It's really too bad that the library isn't planning to collect the $37,000 fine. That kind of money could keep them going for a while after the end of libraries.

Monday, June 13, 2011

I like myself, and I have a lot of other great qualities as well.



If you haven't seen this yet, you're deprived. If you have seen it, watching it again is not a bad idea. Just sayin'.

Wednesday, June 8, 2011

Leaving the jungle

Then something began to hurt Mowgli inside him, as he had never been hurt in his life before, and he caught his breath and sobbed, and the tears ran down his face.

"What is it? What is it?" he said. "I do not wish to leave the jungle, and I do not know what this is. Am I dying, Bagheera?"

"No, Little Brother. That is only tears such as men use," said Bagheera. "Now I know thou art a man, and a man's cub no longer. The jungle is shut indeed to thee henceforward. Let them fall, Mowgli.
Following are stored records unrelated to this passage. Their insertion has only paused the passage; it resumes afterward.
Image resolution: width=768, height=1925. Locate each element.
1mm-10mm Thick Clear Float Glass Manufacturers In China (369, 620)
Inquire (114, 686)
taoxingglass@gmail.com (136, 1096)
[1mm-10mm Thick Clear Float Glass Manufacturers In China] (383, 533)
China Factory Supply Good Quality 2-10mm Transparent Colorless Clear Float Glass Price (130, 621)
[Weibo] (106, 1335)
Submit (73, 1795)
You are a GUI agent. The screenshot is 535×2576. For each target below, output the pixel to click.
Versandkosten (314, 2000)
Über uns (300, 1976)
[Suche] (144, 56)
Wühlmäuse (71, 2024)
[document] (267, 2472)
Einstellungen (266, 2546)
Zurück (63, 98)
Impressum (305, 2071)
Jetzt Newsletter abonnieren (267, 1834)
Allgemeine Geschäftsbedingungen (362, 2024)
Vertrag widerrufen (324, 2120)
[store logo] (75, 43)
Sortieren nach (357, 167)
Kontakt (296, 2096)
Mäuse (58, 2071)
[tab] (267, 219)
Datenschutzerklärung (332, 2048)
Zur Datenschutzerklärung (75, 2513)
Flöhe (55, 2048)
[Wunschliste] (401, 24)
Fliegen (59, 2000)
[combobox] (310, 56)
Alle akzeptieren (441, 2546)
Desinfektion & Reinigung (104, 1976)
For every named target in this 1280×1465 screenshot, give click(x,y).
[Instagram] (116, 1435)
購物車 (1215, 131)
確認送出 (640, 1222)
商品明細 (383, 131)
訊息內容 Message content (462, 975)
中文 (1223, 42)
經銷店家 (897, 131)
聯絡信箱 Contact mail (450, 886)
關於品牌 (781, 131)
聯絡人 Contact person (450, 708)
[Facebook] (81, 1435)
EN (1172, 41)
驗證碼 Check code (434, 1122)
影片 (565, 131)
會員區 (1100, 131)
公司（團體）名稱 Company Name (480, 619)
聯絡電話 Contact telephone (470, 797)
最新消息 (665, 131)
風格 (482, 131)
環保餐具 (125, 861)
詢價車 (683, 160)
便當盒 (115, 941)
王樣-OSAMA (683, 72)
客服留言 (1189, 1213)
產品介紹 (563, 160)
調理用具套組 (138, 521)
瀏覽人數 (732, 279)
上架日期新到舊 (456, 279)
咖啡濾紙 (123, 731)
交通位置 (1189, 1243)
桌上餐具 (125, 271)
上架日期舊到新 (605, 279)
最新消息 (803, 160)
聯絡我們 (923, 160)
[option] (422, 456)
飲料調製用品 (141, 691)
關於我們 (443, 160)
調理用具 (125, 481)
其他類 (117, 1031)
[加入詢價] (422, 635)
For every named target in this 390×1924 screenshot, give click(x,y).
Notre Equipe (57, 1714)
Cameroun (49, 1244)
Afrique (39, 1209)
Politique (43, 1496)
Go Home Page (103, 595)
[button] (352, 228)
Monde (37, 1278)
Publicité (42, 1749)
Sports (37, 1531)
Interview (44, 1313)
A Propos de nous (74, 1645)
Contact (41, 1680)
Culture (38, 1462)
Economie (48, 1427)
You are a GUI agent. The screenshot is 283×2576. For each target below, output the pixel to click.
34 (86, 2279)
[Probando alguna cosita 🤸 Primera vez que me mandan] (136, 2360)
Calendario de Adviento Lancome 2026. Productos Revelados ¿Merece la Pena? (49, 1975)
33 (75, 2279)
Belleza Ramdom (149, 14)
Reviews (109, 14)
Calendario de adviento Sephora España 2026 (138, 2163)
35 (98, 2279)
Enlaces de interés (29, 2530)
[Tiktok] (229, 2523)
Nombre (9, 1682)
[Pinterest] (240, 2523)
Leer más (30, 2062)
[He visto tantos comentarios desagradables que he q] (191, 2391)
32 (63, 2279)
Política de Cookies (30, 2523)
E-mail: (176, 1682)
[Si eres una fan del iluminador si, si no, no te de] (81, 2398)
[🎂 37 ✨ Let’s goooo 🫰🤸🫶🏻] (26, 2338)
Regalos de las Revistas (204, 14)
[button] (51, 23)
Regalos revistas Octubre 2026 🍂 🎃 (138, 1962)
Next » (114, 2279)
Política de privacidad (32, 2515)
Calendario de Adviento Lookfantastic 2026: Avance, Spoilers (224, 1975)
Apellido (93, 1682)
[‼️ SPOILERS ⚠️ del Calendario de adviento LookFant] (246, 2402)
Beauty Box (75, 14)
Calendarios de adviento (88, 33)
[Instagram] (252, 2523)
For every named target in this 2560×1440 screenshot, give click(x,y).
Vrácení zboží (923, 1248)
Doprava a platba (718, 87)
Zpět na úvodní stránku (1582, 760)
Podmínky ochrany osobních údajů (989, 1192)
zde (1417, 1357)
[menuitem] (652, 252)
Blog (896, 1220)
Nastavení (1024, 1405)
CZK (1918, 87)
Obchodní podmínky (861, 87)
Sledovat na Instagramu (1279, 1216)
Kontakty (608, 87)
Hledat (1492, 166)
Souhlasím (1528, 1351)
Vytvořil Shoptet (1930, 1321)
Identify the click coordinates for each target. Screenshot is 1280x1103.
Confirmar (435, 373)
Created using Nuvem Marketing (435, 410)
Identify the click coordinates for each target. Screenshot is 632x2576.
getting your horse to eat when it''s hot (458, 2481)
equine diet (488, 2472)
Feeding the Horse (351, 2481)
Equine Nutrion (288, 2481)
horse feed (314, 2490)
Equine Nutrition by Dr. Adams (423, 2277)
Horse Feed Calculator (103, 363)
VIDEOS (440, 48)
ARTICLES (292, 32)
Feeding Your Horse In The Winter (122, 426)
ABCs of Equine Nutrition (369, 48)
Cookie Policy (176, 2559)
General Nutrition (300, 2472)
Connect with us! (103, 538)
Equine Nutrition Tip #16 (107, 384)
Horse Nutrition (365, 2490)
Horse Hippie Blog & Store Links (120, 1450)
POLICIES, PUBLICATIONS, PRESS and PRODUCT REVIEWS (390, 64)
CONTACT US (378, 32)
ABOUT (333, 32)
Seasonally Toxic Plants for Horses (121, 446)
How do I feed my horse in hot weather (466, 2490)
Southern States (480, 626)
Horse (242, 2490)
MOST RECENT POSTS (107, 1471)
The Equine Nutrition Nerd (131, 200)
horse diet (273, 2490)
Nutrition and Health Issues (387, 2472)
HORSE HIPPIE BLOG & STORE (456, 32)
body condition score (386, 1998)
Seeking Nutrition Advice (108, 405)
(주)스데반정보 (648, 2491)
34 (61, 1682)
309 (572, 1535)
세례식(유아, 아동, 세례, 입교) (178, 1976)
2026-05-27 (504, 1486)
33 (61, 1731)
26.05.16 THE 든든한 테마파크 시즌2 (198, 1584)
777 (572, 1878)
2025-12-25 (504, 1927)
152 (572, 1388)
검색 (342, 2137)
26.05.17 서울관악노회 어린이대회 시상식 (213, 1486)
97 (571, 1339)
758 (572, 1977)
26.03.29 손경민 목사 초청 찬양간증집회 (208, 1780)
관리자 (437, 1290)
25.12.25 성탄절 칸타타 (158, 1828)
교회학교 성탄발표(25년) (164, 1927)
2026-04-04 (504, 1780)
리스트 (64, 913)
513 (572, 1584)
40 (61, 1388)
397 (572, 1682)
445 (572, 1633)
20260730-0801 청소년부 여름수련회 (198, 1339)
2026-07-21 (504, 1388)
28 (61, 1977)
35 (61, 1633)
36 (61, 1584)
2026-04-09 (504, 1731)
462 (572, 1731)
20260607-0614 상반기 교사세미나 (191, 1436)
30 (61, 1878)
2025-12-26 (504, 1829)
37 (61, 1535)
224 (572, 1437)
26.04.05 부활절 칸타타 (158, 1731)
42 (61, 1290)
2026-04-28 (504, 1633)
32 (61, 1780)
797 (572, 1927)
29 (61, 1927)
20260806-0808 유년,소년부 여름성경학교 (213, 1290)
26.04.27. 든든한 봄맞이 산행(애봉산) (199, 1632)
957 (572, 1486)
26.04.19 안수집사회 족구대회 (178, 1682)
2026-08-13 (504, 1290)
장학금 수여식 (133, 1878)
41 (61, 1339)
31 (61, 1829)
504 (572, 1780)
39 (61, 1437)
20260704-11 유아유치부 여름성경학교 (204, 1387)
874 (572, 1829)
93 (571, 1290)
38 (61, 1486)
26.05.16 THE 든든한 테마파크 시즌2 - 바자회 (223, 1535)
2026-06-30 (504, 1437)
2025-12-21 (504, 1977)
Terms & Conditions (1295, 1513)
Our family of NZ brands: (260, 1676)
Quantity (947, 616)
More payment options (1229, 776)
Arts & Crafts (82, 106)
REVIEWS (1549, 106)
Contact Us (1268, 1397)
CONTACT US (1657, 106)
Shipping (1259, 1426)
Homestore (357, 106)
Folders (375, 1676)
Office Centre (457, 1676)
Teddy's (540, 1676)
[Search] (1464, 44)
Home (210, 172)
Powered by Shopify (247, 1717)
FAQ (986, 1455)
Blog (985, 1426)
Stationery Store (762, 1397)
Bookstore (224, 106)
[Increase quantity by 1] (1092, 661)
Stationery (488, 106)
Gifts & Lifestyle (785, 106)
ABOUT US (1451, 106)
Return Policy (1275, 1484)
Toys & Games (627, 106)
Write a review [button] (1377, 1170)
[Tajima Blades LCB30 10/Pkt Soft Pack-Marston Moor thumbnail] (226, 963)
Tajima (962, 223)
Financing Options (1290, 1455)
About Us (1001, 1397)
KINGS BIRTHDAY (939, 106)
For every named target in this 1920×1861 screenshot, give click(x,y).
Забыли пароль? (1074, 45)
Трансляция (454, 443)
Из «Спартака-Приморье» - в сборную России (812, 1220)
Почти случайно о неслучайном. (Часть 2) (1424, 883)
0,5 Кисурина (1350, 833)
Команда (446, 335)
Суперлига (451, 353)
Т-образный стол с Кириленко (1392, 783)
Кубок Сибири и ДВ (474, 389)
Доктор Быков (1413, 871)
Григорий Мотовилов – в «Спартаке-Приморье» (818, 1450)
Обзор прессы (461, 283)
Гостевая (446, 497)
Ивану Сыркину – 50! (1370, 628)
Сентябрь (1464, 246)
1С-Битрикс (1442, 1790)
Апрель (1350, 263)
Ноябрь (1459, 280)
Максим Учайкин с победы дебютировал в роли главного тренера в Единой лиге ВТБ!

They are only tears." So Mowgli sat and cried as though his heart would break; and he had never cried in all his life before.

From The Jungle Book by Rudyard Kipling

Tuesday, May 31, 2011

Tuesday, April 26, 2011

You may now address me as Master


That's right. I did it. The MA is in the bag. (Thanks to Ananda for the picture!)

Now, on to the next big thing: holding and playing with these two adorable little girls every day for the next month. I know you're jealous.


California, here I come.

Monday, April 18, 2011

My new favorite website

This link contains excellent justification for study in the humanities and even some reasons to stay away from the infamous business major . . . Huzzah!

Check it out.

Wednesday, April 13, 2011

The end

Today was the last day of classes at BYU (my last last day of classes as a student here! Eek!). I asked my Writing 150 students to reflect briefly on what they learned from 150 that they will carry on to other classes or to life in general.

There were many smart and interesting comments, but I think my favorite came from a student who remarked that learning about rhetoric has helped her to better understand the process of expression and communication. She writes: "People just make a lot more sense now."

What this first-year student gained from Writing 150 is, I think, precisely what I've gained from a two-year master's program in rhetoric and composition. After all the response papers, seminar papers, discussions, lectures, late nights, mugs of herbal tea, readings, and the thesis, the most valuable thing I've gained is a greater understanding of who I am and who other people are and the ways in which we communicate with and influence one another.

The funny thing is, I feel like I'm now at the beginning of something instead of at the end of it. I love, love BYU and will miss being a student on this campus, but here at the end of it all, I'm more grateful than regretful. I'm grateful for what BYU has given me: the understanding, knowledge, and confidence that makes me excited to move on and eager for what's next.

After nearly seven years here, things (people, me, life) just make more sense now.

Thanks, BYU.

Sunday, April 10, 2011

Decisions, decisions

As some of you may know, when it comes to big decisions, I like to agonize and analyze and over-analyze for days and weeks on end--a process that becomes occasionally irritating to my more decisive family members and friends.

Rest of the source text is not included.